- WHAT THE EXERCISE ASKS -
Show all lines below holding the string "agent".

- INFORMATION SUPPLIED -

----

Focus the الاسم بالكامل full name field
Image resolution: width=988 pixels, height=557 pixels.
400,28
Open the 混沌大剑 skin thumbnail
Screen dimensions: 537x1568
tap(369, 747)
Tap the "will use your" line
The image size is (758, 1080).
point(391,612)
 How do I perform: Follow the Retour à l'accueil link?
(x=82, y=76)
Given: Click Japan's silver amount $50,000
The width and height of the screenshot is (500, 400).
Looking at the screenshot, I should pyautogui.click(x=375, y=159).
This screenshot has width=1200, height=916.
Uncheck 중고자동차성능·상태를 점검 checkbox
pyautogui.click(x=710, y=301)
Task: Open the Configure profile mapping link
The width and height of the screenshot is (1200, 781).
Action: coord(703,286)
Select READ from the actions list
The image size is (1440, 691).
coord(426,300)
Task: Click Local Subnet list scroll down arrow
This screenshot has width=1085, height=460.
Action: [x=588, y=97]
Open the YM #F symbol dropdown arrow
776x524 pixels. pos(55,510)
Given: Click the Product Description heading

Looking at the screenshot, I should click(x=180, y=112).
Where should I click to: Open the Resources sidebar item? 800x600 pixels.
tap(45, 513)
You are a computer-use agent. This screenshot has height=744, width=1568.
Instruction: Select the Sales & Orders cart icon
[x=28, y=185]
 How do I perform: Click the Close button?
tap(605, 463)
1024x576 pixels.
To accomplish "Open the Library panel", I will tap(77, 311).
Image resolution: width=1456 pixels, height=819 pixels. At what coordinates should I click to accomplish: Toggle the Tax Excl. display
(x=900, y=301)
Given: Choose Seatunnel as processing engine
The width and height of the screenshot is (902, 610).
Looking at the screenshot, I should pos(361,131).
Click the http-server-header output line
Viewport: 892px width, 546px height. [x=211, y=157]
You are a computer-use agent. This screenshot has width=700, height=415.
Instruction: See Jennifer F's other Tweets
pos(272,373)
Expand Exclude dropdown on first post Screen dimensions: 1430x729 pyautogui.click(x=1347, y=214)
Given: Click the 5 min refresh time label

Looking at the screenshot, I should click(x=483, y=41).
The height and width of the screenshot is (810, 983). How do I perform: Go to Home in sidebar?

----

- OUTPUT OF THE TASK -
You are a computer-use agent. This screenshot has height=744, width=1568.
You are a computer-use agent. This screenshot has width=700, height=415.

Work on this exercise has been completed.